### Задание:
Какое слово, согласно тексту для чтения, подставляли в стенограмму выступления Тухачевского к словам «генеральный штаб»?

### Текст для чтения:
------------------------

Частичное признание вины симптоматично. Якир и Уборевич каялись в заговоре, но категорически отрицали участие в шпионаже, а Уборевич — еще и во вредительстве. Якир участие во вредительстве вообще-то не отрицал, но на конкретные вопросы Блюхера отвечал путано и неконкретно. Да и Тухачевский, который сначала признал шпионаж, на суде уклончиво отвечал, что не знает, можно ли это считать шпионажем. Ведь речь шла о служебных контактах с немецкими офицерами. Пришлось даже подправлять стенограмму его выступления, подставляя к слову «генеральный штаб» (имелся в виду советский) слово «японский». Фельдман также убеждал суд, что если что-то и сообщил лишнего иностранцам, то это «пустяковые сведения».
Если невиновны полностью, то возможно два типа поведения: все отрицать в надежде разоблачить провокацию следствия перед товарищами по оружию, либо все признавать, надеясь заслужить этим себе жизнь. На процессе военных не то и не другое.

------------------------

Извлеченные записи данных

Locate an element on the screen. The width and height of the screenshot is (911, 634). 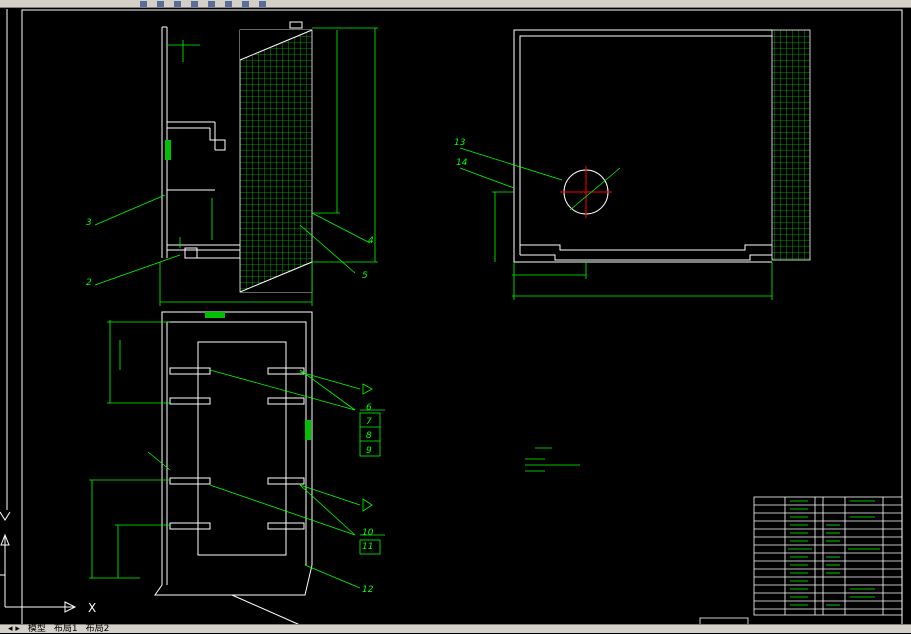
side-elevation is located at coordinates (201, 142).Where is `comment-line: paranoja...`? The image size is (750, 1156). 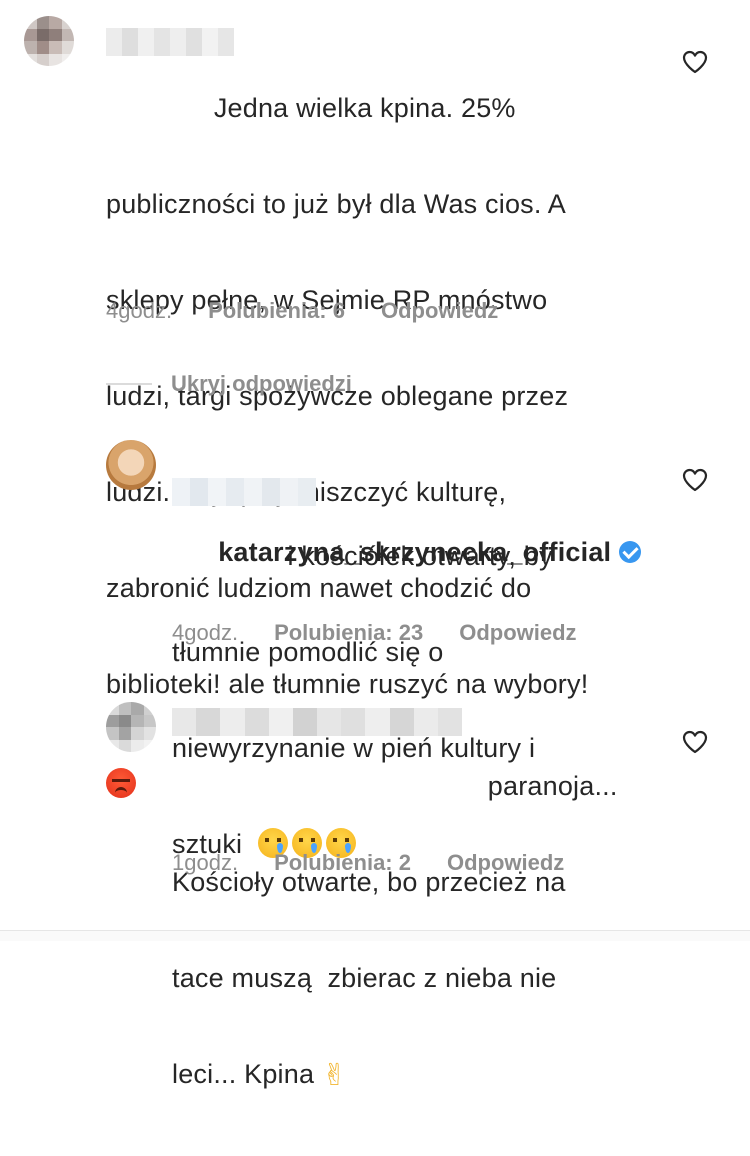
comment-line: paranoja... is located at coordinates (395, 786). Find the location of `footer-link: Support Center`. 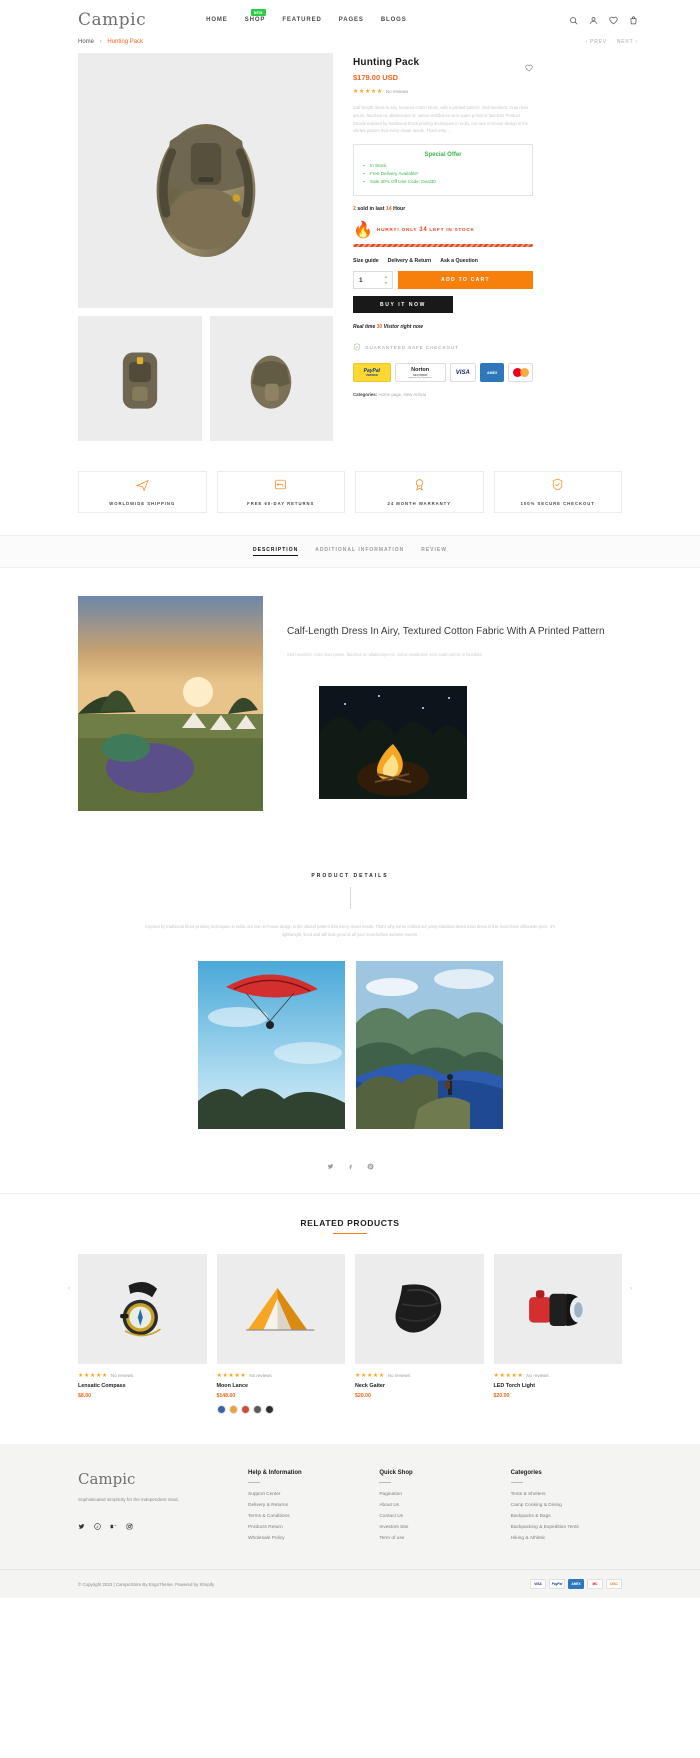

footer-link: Support Center is located at coordinates (304, 1494).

------------------------

### Ответ:
К словам «генеральный штаб» подставляли слово «японский».